Repair Every Day, Not Just Earth Day
Tech News

Repair Every Day, Not Just Earth Day

Earth Day brings up mixed feelings for us at iFixit. 

On one hand, we’re glad people are thinking about the planet, even if it’s just for a day. It’s good to take time to appreciate the planet, reflect on our impact, and kick around ideas for how we can live more in sync with the environment. But Earth Day can sometimes feel a bit rote. Like a sustainability-themed New Year’s resolution: full of good intentions, silently forgotten a few weeks later.

But the planet doesn’t need a one-day celebration. It needs better systems. Better habits. And, frankly, it needs us to make the sustainable choice the easy choice, not the one that takes extra effort, research, or cost.

The Greenest Thing Is the One You’ve Already Got

In all the flurry of “buy green” and “choose sustainable,” we remind you that in nearly every circumstance, the greenest thing to do is not to buy new at all. Keep what you’ve got going. Reduce your impact by slowing down your consumption, by waiting a little longer to buy that new thing, by changing that battery or screen instead of junking the whole thing.

Extending the lifespan of our stuff by 50% could save 25 million metric tons of e-waste and 1337 million metric tons of CO2 emissions.

Every time you patch a rip in your favorite jacket, you’re cutting down on resource-heavy manufacturing. Every time you fix instead of toss, you’re quietly rebelling against the take-make-waste cycle that got us into this mess.

Repair Helps Us Vanquish the Dragons of Inaction

This Earth Day, we’re not asking you to be perfect. We’re asking you to reflect. What stops you from making the sustainable choice more often? Is it time? Tools? Knowledge? Confidence?

There are seven “dragons of inaction” on climate change, major categories of barriers that stop people from taking action, social psychologist Robert Gifford argues. There are the cognitive barriers, like our sense that no individual can take meaningful action (not true, climate scientists say). There are beliefs that stand in the way, like the belief that technology will save us (only true if it doesn’t kill us first). There are comparisons with others, sunk costs, discredence, perceived risks, and fears of the rebound effect. 

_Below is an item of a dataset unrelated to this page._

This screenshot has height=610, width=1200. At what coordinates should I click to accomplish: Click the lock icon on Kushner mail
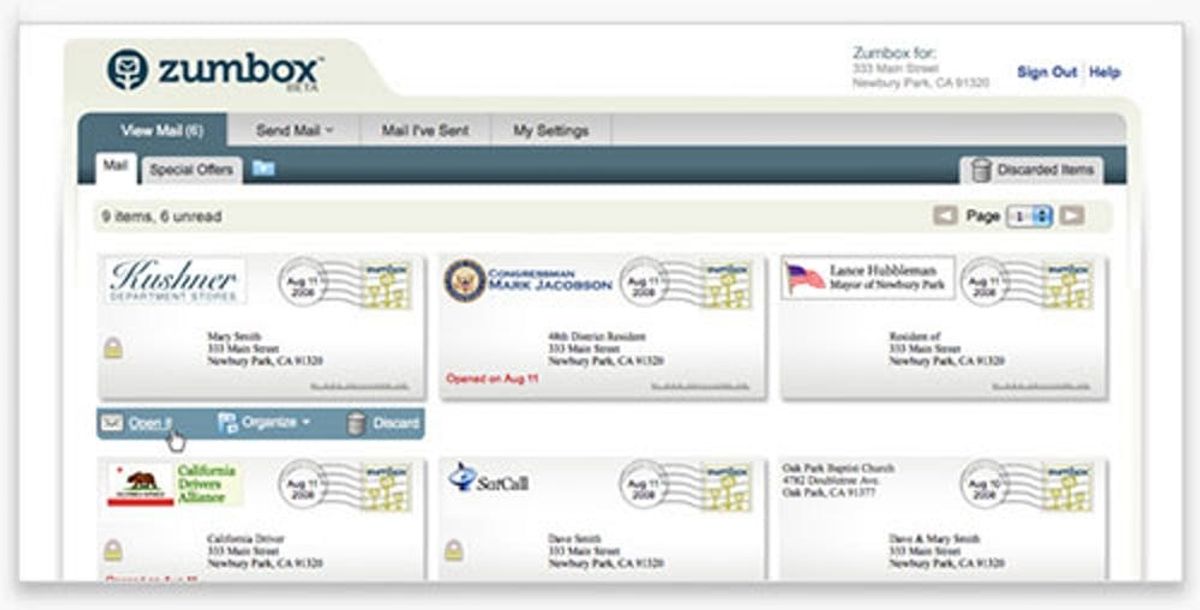click(x=114, y=348)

But repair isn’t like recycling, which is plagued with problems and questionably effective. It’s not like vowing to stop using a car, which in some cases requires a significant personal sacrifice. It just takes pulling out your screwdriver, pulling up a repair guide, and boom, by fixing your laptop you’ve saved the equivalent of driving 745 miles (1200km) in a Porsche Cayenne.   

Repair Skills Keep Giving Way Beyond Earth Day

We get it. Life is busy. You have work and bills and kids and all the chaos that comes with being human. But what if we made small changes that actually stuck—not just on April 22nd, but all year long?

When you learn a new repair skill, like how to change your own laptop battery or sew a button, you level up in sustainability for the long haul, not just for Earth Day. 

Sustainability isn’t about guilt. It’s about empowerment. It’s about shifting the narrative from “what am I doing wrong?” to “what can I do right, and how can I help others do the same?” When people feel confident—when they have access to tools, knowledge, and support—they don’t just make one good decision. They make dozens. Hundreds. And those choices ripple outward. That’s the kind of momentum Earth Day should be about. Not a guilt trip, but a rallying cry.

Let’s make Earth Day a spark—not a one-day spectacle. Let’s build a culture of care, repair, and action. One fix at a time.